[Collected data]
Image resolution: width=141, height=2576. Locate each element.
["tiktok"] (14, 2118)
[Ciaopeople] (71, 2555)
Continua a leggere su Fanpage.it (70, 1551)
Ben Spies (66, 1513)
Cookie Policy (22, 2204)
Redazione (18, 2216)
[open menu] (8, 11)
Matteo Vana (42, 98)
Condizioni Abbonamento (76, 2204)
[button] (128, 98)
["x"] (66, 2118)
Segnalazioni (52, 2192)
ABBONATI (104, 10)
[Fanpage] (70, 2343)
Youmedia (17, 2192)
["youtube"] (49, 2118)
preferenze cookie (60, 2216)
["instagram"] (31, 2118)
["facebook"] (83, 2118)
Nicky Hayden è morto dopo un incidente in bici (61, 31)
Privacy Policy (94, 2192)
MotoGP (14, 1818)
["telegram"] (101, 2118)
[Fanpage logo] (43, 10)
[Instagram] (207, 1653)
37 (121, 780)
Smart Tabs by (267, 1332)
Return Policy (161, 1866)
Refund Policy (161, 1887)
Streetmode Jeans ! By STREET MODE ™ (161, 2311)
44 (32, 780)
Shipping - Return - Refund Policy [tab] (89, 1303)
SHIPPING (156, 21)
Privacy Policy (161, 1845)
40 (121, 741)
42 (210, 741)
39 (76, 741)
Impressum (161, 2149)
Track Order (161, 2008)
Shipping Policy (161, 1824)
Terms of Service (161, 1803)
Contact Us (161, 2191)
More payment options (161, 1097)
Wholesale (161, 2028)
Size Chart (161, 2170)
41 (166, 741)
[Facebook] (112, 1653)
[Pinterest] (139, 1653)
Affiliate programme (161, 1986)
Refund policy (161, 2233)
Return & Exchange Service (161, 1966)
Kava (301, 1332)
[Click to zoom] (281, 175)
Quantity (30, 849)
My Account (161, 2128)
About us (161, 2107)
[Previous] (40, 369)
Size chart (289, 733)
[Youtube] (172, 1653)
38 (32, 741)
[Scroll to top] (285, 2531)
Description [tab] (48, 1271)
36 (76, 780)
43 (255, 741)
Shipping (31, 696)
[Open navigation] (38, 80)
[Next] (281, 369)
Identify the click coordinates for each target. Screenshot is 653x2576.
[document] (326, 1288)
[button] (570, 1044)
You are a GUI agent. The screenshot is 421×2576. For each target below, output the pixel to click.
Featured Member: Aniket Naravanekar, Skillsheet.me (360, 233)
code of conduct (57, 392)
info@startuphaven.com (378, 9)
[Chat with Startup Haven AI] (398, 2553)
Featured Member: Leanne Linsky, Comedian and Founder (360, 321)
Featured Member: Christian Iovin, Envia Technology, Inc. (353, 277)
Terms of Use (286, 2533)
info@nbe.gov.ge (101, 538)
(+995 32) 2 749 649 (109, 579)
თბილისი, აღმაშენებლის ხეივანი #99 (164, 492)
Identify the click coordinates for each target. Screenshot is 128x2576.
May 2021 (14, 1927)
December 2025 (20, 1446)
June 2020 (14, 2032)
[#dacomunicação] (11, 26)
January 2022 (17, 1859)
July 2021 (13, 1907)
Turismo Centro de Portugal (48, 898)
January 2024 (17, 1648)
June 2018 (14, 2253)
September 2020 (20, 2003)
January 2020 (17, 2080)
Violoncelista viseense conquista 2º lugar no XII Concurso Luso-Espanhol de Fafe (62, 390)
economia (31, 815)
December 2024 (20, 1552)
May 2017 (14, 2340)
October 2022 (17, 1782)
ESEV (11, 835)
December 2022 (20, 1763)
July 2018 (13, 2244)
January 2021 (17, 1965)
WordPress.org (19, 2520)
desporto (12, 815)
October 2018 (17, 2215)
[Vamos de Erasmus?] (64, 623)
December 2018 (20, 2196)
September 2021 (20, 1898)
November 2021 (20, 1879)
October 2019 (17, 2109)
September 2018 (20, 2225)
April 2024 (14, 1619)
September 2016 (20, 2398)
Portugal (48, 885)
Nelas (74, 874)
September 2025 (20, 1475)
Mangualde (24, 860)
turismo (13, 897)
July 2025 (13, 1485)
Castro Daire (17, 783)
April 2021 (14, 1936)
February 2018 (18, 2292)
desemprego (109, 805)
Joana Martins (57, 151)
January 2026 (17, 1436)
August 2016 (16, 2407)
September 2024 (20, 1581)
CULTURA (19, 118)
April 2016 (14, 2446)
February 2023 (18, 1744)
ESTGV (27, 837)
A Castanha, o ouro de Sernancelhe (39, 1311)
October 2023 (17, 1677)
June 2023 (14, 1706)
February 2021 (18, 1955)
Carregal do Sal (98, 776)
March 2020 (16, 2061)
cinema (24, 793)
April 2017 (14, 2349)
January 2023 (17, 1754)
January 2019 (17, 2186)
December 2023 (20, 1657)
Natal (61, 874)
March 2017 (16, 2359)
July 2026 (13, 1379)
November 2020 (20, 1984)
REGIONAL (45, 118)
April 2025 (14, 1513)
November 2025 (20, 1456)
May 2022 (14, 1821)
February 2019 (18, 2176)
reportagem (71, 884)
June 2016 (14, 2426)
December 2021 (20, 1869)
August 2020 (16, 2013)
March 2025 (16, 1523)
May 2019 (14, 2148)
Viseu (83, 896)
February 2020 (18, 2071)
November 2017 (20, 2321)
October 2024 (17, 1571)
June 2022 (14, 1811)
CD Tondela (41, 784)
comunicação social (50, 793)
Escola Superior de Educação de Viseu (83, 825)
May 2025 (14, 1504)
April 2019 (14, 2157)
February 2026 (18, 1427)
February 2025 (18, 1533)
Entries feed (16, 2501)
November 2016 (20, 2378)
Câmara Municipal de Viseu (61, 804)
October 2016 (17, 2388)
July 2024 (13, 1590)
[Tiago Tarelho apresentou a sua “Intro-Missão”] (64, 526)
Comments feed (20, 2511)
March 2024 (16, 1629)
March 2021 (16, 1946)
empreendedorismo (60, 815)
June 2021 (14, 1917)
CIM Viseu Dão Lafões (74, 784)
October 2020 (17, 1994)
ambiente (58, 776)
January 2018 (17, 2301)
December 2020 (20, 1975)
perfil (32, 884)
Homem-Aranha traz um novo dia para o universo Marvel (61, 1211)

* What to work on
Give the data again, exactly as it appears above.

* Answer for this exercise
Image resolution: width=141, height=2576. Locate each element.
["tiktok"] (14, 2118)
[Ciaopeople] (71, 2555)
Continua a leggere su Fanpage.it (70, 1551)
Ben Spies (66, 1513)
Cookie Policy (22, 2204)
Redazione (18, 2216)
[open menu] (8, 11)
Matteo Vana (42, 98)
Condizioni Abbonamento (76, 2204)
[button] (128, 98)
["x"] (66, 2118)
Segnalazioni (52, 2192)
ABBONATI (104, 10)
[Fanpage] (70, 2343)
Youmedia (17, 2192)
["youtube"] (49, 2118)
preferenze cookie (60, 2216)
["instagram"] (31, 2118)
["facebook"] (83, 2118)
Nicky Hayden è morto dopo un incidente in bici (61, 31)
Privacy Policy (94, 2192)
MotoGP (14, 1818)
["telegram"] (101, 2118)
[Fanpage logo] (43, 10)
[Instagram] (207, 1653)
37 (121, 780)
Smart Tabs by (267, 1332)
Return Policy (161, 1866)
Refund Policy (161, 1887)
Streetmode Jeans ! By STREET MODE ™ (161, 2311)
44 (32, 780)
Shipping - Return - Refund Policy [tab] (89, 1303)
SHIPPING (156, 21)
Privacy Policy (161, 1845)
40 (121, 741)
42 (210, 741)
39 (76, 741)
Impressum (161, 2149)
Track Order (161, 2008)
Shipping Policy (161, 1824)
Terms of Service (161, 1803)
Contact Us (161, 2191)
More payment options (161, 1097)
Wholesale (161, 2028)
Size Chart (161, 2170)
41 (166, 741)
[Facebook] (112, 1653)
[Pinterest] (139, 1653)
Affiliate programme (161, 1986)
Refund policy (161, 2233)
Return & Exchange Service (161, 1966)
Kava (301, 1332)
[Click to zoom] (281, 175)
Quantity (30, 849)
My Account (161, 2128)
About us (161, 2107)
[Previous] (40, 369)
Size chart (289, 733)
[Youtube] (172, 1653)
38 (32, 741)
[Scroll to top] (285, 2531)
Description [tab] (48, 1271)
36 (76, 780)
43 (255, 741)
Shipping (31, 696)
[Open navigation] (38, 80)
[Next] (281, 369)
Identify the click coordinates for each target. Screenshot is 653x2576.
[document] (326, 1288)
[button] (570, 1044)
You are a GUI agent. The screenshot is 421×2576. For each target below, output the pixel to click.
Featured Member: Aniket Naravanekar, Skillsheet.me (360, 233)
code of conduct (57, 392)
info@startuphaven.com (378, 9)
[Chat with Startup Haven AI] (398, 2553)
Featured Member: Leanne Linsky, Comedian and Founder (360, 321)
Featured Member: Christian Iovin, Envia Technology, Inc. (353, 277)
Terms of Use (286, 2533)
info@nbe.gov.ge (101, 538)
(+995 32) 2 749 649 (109, 579)
თბილისი, აღმაშენებლის ხეივანი #99 (164, 492)
Identify the click coordinates for each target. Screenshot is 128x2576.
May 2021 (14, 1927)
December 2025 (20, 1446)
June 2020 (14, 2032)
[#dacomunicação] (11, 26)
January 2022 (17, 1859)
July 2021 (13, 1907)
Turismo Centro de Portugal (48, 898)
January 2024 (17, 1648)
June 2018 (14, 2253)
September 2020 (20, 2003)
January 2020 (17, 2080)
Violoncelista viseense conquista 2º lugar no XII Concurso Luso-Espanhol de Fafe (62, 390)
economia (31, 815)
December 2024 (20, 1552)
May 2017 (14, 2340)
October 2022 (17, 1782)
ESEV (11, 835)
December 2022 (20, 1763)
July 2018 (13, 2244)
January 2021 (17, 1965)
WordPress.org (19, 2520)
desporto (12, 815)
October 2018 (17, 2215)
[Vamos de Erasmus?] (64, 623)
December 2018 (20, 2196)
September 2021 (20, 1898)
November 2021 (20, 1879)
October 2019 (17, 2109)
September 2018 (20, 2225)
April 2024 (14, 1619)
September 2016 (20, 2398)
Portugal (48, 885)
Nelas (74, 874)
September 2025 (20, 1475)
Mangualde (24, 860)
turismo (13, 897)
July 2025 (13, 1485)
Castro Daire (17, 783)
April 2021 (14, 1936)
February 2018 (18, 2292)
desemprego (109, 805)
Joana Martins (57, 151)
January 2026 (17, 1436)
August 2016 (16, 2407)
September 2024 (20, 1581)
CULTURA (19, 118)
April 2016 (14, 2446)
February 2023 (18, 1744)
ESTGV (27, 837)
A Castanha, o ouro de Sernancelhe (39, 1311)
October 2023 (17, 1677)
June 2023 (14, 1706)
February 2021 (18, 1955)
Carregal do Sal (98, 776)
March 2020 (16, 2061)
cinema (24, 793)
April 2017 (14, 2349)
January 2023 (17, 1754)
January 2019 (17, 2186)
December 2023 (20, 1657)
Natal (61, 874)
March 2017 (16, 2359)
July 2026 (13, 1379)
November 2020 (20, 1984)
REGIONAL (45, 118)
April 2025 (14, 1513)
November 2025 (20, 1456)
May 2022 (14, 1821)
February 2019 (18, 2176)
reportagem (71, 884)
June 2016 (14, 2426)
December 2021 (20, 1869)
August 2020 (16, 2013)
March 2025 (16, 1523)
May 2019 (14, 2148)
Viseu (83, 896)
February 2020 (18, 2071)
November 2017 (20, 2321)
October 2024 (17, 1571)
June 2022 (14, 1811)
CD Tondela (41, 784)
comunicação social (50, 793)
Escola Superior de Educação de Viseu (83, 825)
May 2025 (14, 1504)
April 2019 (14, 2157)
February 2026 (18, 1427)
February 2025 (18, 1533)
Entries feed (16, 2501)
November 2016 (20, 2378)
Câmara Municipal de Viseu (61, 804)
October 2016 (17, 2388)
July 2024 (13, 1590)
[Tiago Tarelho apresentou a sua “Intro-Missão”] (64, 526)
Comments feed (20, 2511)
March 2024 (16, 1629)
March 2021 (16, 1946)
empreendedorismo (60, 815)
June 2021 (14, 1917)
CIM Viseu Dão Lafões (74, 784)
October 2020 (17, 1994)
ambiente (58, 776)
January 2018 (17, 2301)
December 2020 (20, 1975)
perfil (32, 884)
Homem-Aranha traz um novo dia para o universo Marvel (61, 1211)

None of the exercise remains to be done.